On December 19, I went to the funeral of a neighbor. He was a 51-year-old man who was a handsome and vital person with a bright compassionate and beautiful wife and an adorable 10-year-old boy named Alex. Understandably, his wife and sister were in agony. I know a bit about that agony, having lost both a wife and sister.
But I couldn’t take my eyes off Alex. Sometimes playing with his young cousins in the pew of the church and sometimes sobbing. Every time I looked at him or even thought about him, I experienced almost unbearable pain. Beyond the obvious, there are other reasons for that.
Yesterday, December 20, is the 38th anniversary of my car accident. 38 years since I have moved my legs, danced, made love in the traditional way, showered or toileted by myself or even cut my own food. I woke up today thinking of my old house-a trilevel multiple steps throughout. This was the house we started our lives in, the house we had to leave. The house that I would go back to on day visits during the early days of my hospitalization.
The house where my then six-year-old daughter sat on my lap in my wheelchair and said she was glad I wasn’t hurt worse in the accident because: “now I have my daddy back.” I cried then. I cry now. I cry for little Alex doesn’t have his daddy back. And I cry for this body the has suffered so much over all of these years and endured. And I cry for this good man who has gone through so much suffering as it gets worse over the years. I cry for Alex and his mother and all those who suffer unspeakable pain.

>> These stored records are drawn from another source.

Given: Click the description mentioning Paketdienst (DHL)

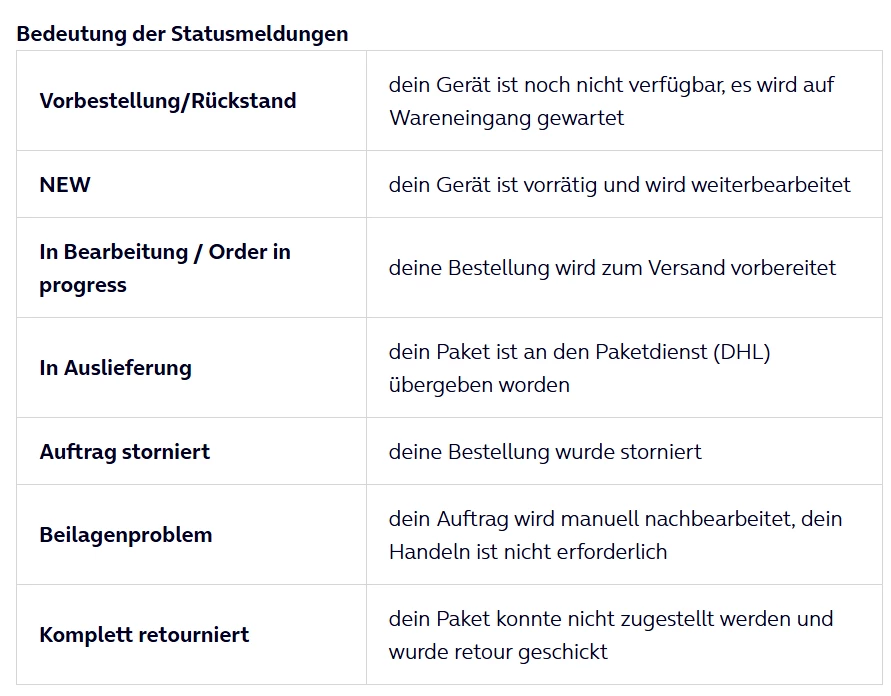Looking at the screenshot, I should 580,368.
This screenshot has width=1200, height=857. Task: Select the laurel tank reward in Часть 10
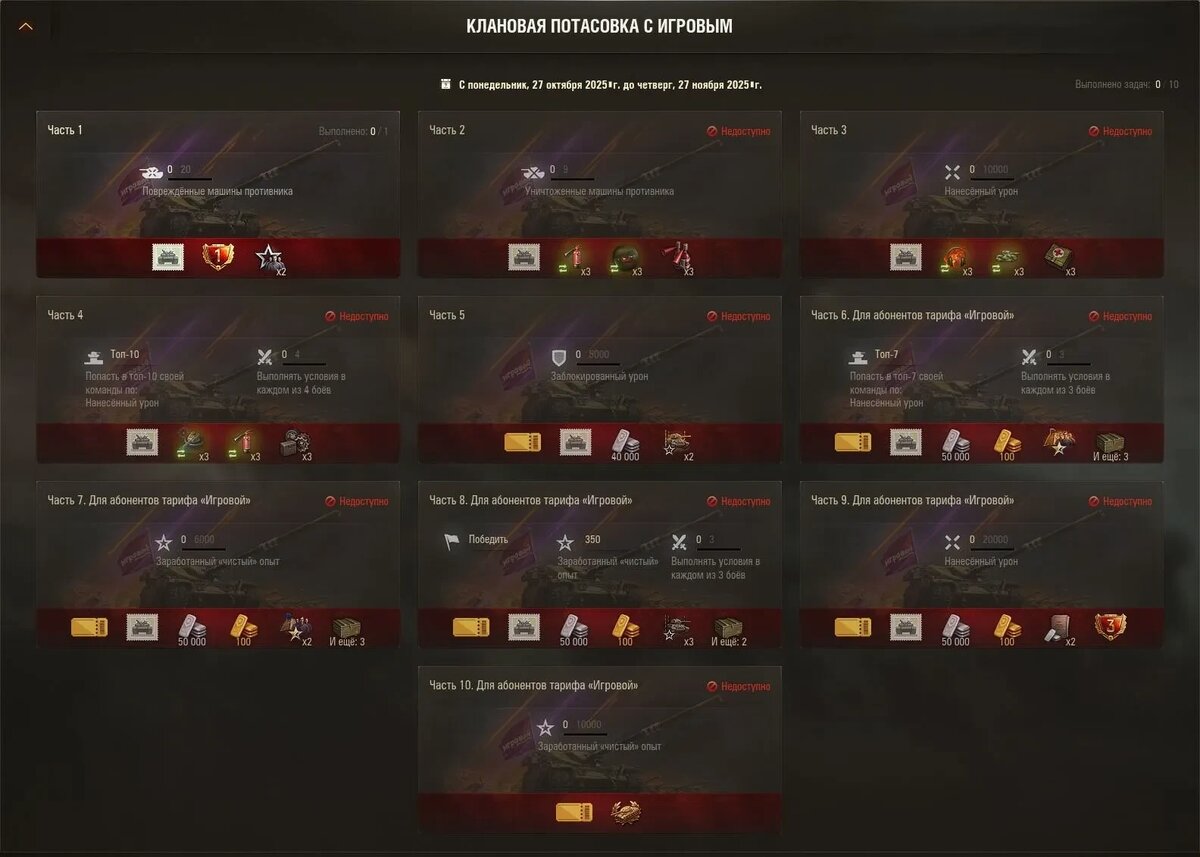click(x=626, y=812)
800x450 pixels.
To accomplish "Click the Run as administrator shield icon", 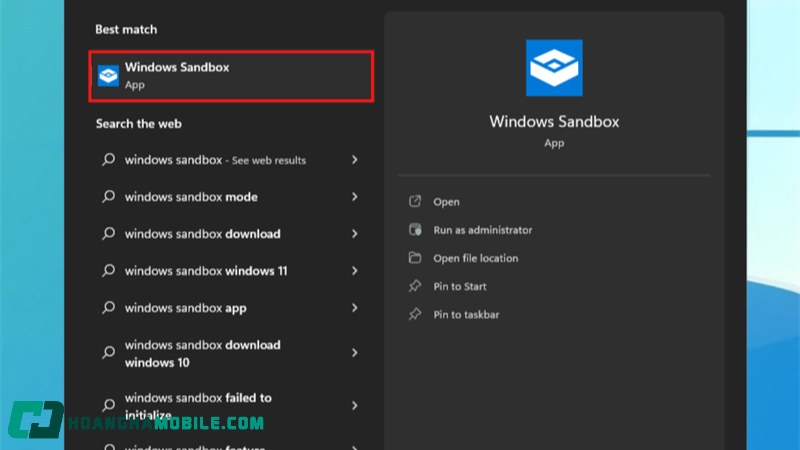I will coord(415,230).
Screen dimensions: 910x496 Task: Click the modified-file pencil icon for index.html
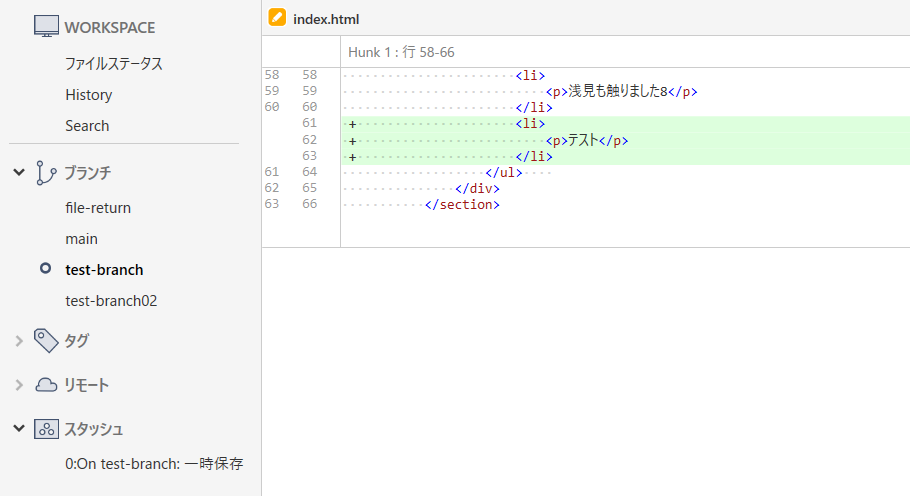pos(278,18)
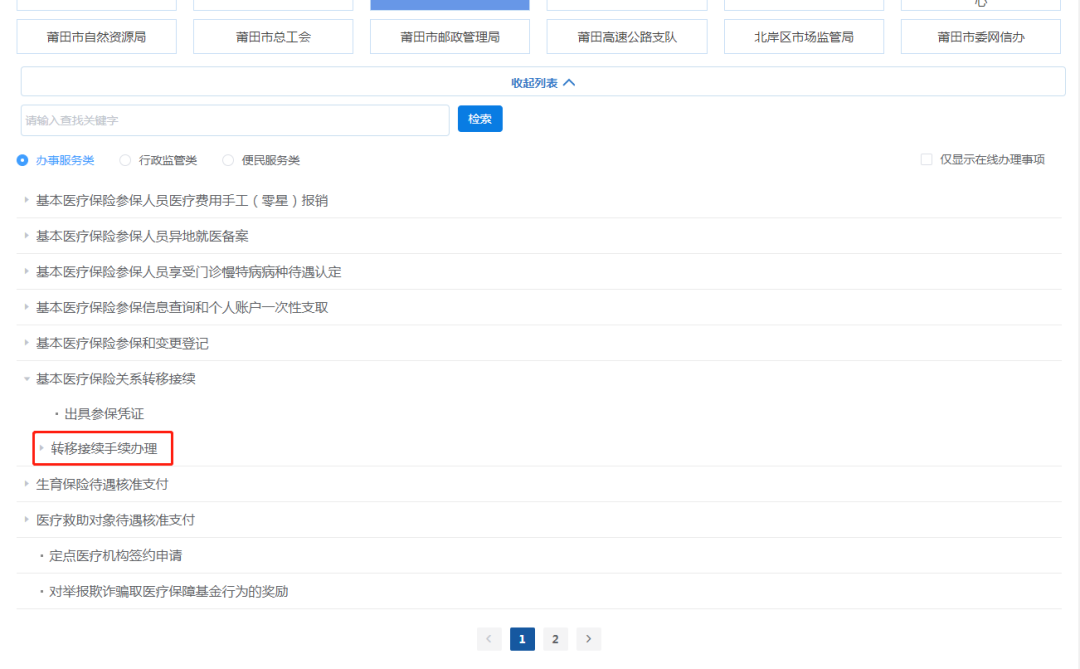
Task: Choose 莆田市自然资源局 department
Action: (97, 37)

On most days, I feel such great love for those I love and for those I don’t know. I also feel gratitude for everything in my life, including life itself. I usually even feel those things on the anniversary of my accident.
But not today.
There is a poem in Ecclesiastes that tells us there is a season for everything: a time to be born and a time to die, A time to weep and a time to laugh. A time to mourn and a time to dance.
This is Alex’s time, his mother’s time and my time to weep and to mourn. And yes, we will all laugh again, feel alive again, “dance” again. But those things will happen in their time. Who knows, my time could come in the next hour. And for little Alex and his mom, their time me come for little moments even today when they might catch themselves laughing.
The Dalai Lama tells us we all suffer and we all want happiness, compassion—and love.
It is compassion that will change my suffering to love. My compassion today is for Alex, is mom and me. And slowly I realize through my compassion the extent of affection I feel for them. Because the compassion I feel for myself, I feel more kind and less self-pity.
Suffering changes us. As does compassion and love.
Sally Birmingham says
This is beautiful, Dan. Your thoughts are elegant, so human, compassionate, and truthful. Thank you for writing it.